Predicted daily $R_p$ dynamics for farms in the area of the trap sites in each country (shown in insets). Left column (A): ${\mathit{R}}_{\mathit{p}}$ on each day of year (March-November) for P = 5% (blue curve), median P = 50% (black curve) and P = 95% farms (red curve) averaged over each year’s prediction for that day. Individual years (2000–2015) are shown as fainter curves of same colour. Right column (B): The mean ${\mathit{R}}_{50}$ over all days March-November for each year 2000–2015 (grey bars) with the maximum ${\mathit{R}}_{50}$ value, over all days March-November for each year 2000–2015 (blue circles).

Figure 5

Estimated proportion of naive herds at risk of BTV outbreaks ($P$). Estimations over time periods of five years and early (March–May), mid (June–August) and late (September–November) seasons mapped across Europe for 2000–2015 (spatial cell scale = 0.25° lat./long.). Colours indicate increasing proportion of risk from yellow to red (zero risk is coloured grey). It should be noted that the risk map was calibrated using serological data for BTV-8 serotype and midge capture data that did not include C. imicola (see Results and Discussion).

Figure 6

Schematic representation of the cattle herd level BTV transmission model. The population of cattle and infected biting midges are divided amongst discrete disease compartments. BTV latent midges (E_M) enter the model at a rate proportional to the daily prediction of the catch model. The extrinsic incubation period for latent midges is modelled as a multi-stage process before midges become infectious (I_M). Susceptible cattle (S_C) become infectious cattle (I_C) after a bite from infectious midges (I_M), to become resistant cattle (R_C) in time (also modelled as a multi-stage process; red box).
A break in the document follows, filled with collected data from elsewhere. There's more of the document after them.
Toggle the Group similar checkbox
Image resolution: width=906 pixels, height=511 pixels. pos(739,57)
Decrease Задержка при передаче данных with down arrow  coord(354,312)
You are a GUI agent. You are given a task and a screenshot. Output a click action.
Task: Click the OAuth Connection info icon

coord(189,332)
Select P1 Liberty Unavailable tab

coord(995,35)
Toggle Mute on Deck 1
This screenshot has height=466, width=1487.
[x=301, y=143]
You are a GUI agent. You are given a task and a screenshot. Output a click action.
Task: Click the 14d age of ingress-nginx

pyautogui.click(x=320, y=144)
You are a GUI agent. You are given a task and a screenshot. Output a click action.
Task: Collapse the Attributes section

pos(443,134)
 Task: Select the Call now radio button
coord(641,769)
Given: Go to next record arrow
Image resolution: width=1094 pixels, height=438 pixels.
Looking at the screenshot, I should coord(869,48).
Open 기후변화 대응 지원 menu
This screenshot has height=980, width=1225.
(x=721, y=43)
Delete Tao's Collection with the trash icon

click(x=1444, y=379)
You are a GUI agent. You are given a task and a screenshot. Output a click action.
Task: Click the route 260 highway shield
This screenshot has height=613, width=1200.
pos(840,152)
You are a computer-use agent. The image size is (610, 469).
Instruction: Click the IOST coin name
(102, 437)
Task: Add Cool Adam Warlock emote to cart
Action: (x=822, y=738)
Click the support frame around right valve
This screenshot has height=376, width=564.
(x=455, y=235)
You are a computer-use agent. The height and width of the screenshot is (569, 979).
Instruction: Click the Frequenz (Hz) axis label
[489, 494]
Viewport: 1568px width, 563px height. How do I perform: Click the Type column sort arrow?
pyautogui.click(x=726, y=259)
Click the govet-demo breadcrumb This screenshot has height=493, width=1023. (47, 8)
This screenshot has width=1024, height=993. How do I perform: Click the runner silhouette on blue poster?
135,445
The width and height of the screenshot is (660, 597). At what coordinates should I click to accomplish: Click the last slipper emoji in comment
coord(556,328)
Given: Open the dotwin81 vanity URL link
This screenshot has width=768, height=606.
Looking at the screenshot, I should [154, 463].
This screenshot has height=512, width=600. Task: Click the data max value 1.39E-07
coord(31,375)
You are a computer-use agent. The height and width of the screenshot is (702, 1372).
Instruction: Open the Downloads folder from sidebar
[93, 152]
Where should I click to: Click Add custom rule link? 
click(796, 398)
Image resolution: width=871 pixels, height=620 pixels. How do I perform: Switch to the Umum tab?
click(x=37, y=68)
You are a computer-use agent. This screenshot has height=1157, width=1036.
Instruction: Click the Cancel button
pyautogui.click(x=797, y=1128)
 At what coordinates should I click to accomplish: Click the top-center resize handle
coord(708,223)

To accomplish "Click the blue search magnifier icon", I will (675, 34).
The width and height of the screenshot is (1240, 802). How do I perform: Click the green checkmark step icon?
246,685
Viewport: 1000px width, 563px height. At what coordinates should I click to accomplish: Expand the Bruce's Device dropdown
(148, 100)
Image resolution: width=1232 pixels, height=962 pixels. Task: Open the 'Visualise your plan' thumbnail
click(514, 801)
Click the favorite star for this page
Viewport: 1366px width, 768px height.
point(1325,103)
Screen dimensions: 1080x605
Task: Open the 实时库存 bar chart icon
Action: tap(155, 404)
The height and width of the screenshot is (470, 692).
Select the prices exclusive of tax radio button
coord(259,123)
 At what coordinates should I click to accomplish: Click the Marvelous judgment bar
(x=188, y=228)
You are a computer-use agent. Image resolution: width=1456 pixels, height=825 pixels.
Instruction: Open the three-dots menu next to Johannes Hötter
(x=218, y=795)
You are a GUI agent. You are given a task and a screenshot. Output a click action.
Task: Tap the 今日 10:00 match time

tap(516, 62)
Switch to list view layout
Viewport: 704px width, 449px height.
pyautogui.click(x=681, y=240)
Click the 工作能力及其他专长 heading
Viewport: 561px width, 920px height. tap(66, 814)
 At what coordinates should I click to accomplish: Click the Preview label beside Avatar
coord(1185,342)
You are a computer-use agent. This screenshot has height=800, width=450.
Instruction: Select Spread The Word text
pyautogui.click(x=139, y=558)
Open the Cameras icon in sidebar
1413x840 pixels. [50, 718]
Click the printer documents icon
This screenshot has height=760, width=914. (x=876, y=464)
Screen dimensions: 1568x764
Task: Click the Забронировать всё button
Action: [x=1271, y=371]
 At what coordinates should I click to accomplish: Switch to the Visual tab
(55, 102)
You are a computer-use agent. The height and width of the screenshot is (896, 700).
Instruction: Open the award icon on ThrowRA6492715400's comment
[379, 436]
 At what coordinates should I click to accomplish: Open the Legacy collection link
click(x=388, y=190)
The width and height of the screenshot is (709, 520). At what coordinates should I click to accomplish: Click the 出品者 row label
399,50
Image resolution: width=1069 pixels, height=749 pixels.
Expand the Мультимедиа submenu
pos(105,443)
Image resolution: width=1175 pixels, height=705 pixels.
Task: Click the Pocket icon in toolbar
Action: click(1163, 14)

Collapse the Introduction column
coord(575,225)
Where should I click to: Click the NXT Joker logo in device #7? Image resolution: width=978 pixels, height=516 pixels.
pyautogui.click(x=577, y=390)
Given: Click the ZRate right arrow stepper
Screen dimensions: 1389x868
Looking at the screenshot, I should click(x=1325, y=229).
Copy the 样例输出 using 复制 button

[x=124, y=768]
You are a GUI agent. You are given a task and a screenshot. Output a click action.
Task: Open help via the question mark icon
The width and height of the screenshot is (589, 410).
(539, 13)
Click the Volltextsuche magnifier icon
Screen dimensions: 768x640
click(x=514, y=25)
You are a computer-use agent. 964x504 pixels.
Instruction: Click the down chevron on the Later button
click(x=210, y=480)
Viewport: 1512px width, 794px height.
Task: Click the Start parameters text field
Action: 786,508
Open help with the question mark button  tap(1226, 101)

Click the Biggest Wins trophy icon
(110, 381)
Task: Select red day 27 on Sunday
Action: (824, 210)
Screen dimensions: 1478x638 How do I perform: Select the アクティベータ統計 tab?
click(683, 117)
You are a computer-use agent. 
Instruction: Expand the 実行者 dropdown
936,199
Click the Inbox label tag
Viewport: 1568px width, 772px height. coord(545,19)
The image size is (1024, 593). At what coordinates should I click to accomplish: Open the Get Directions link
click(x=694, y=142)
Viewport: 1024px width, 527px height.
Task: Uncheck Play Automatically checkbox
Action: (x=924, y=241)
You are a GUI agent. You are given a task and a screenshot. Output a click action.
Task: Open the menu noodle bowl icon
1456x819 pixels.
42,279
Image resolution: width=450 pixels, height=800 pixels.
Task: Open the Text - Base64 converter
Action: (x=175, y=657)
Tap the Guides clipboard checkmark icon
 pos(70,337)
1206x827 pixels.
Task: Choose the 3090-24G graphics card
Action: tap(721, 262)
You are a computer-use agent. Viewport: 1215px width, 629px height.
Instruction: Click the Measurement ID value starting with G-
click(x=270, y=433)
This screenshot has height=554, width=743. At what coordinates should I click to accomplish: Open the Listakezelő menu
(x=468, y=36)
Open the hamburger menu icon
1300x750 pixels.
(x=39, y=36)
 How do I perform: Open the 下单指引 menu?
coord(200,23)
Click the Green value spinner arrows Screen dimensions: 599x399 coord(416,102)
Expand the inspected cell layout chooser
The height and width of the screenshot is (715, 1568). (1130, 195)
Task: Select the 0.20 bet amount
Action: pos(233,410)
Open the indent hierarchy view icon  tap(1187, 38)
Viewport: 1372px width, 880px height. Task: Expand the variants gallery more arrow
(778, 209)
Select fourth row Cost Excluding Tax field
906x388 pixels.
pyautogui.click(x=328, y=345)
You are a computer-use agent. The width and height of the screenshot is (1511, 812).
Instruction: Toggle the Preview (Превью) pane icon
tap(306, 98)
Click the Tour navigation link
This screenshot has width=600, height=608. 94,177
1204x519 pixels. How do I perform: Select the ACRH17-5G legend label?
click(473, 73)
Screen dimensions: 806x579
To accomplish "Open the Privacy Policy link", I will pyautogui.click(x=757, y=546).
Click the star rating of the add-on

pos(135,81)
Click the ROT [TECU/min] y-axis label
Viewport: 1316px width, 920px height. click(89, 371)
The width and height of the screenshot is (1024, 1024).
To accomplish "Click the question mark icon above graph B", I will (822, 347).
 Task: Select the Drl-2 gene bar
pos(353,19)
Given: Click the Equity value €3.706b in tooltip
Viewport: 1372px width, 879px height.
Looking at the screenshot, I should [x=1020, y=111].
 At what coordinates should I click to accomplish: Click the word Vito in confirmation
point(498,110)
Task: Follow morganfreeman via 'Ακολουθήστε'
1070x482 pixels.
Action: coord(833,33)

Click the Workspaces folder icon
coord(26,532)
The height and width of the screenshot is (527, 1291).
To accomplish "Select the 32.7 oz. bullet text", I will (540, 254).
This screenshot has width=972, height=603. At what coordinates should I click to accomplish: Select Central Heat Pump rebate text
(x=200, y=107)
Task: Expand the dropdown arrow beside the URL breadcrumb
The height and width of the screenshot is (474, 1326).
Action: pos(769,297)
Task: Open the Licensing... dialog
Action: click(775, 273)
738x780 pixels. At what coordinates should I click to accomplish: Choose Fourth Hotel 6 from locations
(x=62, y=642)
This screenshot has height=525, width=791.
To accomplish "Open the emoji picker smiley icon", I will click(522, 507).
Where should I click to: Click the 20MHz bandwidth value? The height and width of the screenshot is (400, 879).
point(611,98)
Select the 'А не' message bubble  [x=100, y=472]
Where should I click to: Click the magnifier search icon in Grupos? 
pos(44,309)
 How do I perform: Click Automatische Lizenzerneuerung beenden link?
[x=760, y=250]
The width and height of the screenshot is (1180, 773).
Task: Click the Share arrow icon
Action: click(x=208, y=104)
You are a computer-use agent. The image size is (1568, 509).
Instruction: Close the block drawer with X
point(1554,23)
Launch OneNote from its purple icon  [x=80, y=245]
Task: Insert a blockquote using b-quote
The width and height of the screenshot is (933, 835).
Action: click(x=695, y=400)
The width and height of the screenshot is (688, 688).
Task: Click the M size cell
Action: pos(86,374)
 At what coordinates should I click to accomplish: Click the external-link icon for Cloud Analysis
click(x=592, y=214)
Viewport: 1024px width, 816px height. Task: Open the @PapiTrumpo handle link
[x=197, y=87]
Transitions are shown as solid lines, coloured according to their dependence on environmental variables: constant per-capita (black), daily mean temperature dependent (red), all predictor variables of capture model and the catch-to-bite scale parameter $\mathit{\xi }$ (blue). Dotted lines indicate where the number of infected individuals in one species increases the incidence rate in the other species. Outcomes of the model are linked to observed cattle milk serology time series by the first two infectious stages for cattle with virus being undetectable by ELISA (blue box), whereas subsequent infectious stages and the recovered stage are detectable by ELISA (green box). The likelihood function for $\xi$ was inferred by marginalisation over the latent stochastic variables affecting model outcomes (e.g. herd-specific random effects, daily fluctuations in midge activity). Used images were available under open licence Creative Commons Deed CC0.